By revenue growth (latest reported year), Centene Corporation (CNC) is pulling ahead at 19.

4% versus 6. 5% for DaVita Inc. (DVA). On earnings-per-share growth, the picture is similar: Humana Inc. grew EPS -1. 4% year-over-year, compared to -315. 8% for Centene Corporation. Over a 3-year CAGR, HUM leads at 11. 7% annualised revenue growth. Higher growth typically commands a higher valuation multiple — check whether the premium P/E or P/S is justified by the growth rate using the PEG ratio.

06

Which has better profit margins — DVA or CNC or UNH or HUM?

DaVita Inc.

(DVA) is the more profitable company, earning 5. 5% net margin versus -3. 4% for Centene Corporation — meaning it keeps 5. 5% of every revenue dollar as bottom-line profit. Operating margin tells a similar story: DVA leads at 14. 7% versus -3. 9% for CNC. At the gross margin level — before operating expenses — DVA leads at 27. 0%, reflecting greater pricing power or product mix advantage. Stronger margins indicate durable pricing power, lower cost of revenue, or higher mix of software/services. They are one of the clearest signs of business quality.

07

Is DVA or CNC or UNH or HUM more undervalued right now?

On forward earnings alone, DaVita Inc.

(DVA) trades at 13. 8x forward P/E versus 27. 7x for Humana Inc. — 13. 8x cheaper on a one-year earnings basis. Analyst consensus price targets imply the most upside for UNH: 4. 2% to $385. 43.

08

Which pays a better dividend — DVA or CNC or UNH or HUM?

In this comparison, UNH (2.

4% yield), HUM (1. 4% yield) pay a dividend. DVA, CNC do not pay a meaningful dividend and should not be held primarily for income.

09

Is DVA or CNC or UNH or HUM better for a retirement portfolio?

For long-horizon retirement investors, UnitedHealth Group Incorporated (UNH) is the stronger choice — it scores higher on the combination of lower volatility, dividend reliability, and long-term compounding (low volatility (β 0.

59), 2. 4% yield, +220. 6% 10Y return). Both have compounded well over 10 years (UNH: +220. 6%, CNC: +81. 2%), confirming both are viable long-term holds — but the lower-volatility option typically results in less emotional selling during corrections. Retirement portfolios generally favour predictability over maximum returns. Consult a financial advisor before making allocation decisions.

10

What are the main differences between DVA and CNC and UNH and HUM?

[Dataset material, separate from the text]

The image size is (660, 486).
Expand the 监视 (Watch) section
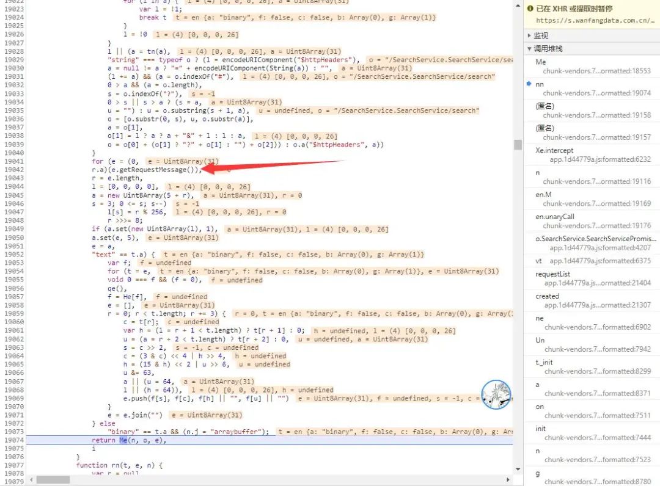(529, 35)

Both stocks operate in the Healthcare sector, making this a peer-level intra-sector comparison — the same macro tailwinds and headwinds will affect both.

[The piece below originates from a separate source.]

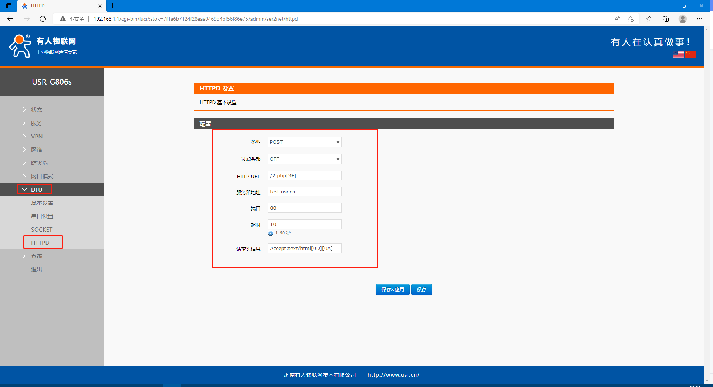
Task: Open the 类型 POST dropdown
Action: [x=304, y=142]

In terms of investment character: DVA is a mid-cap quality compounder stock; CNC is a mid-cap high-growth stock; UNH is a large-cap quality compounder stock; HUM is a mid-cap quality compounder stock. UNH, HUM pay a dividend while DVA, CNC do not, making them suitable for different income and tax situations. These fundamental differences mean investors should not choose between them on a single metric — the "better stock" depends entirely on which of these characteristics aligns with your investment strategy.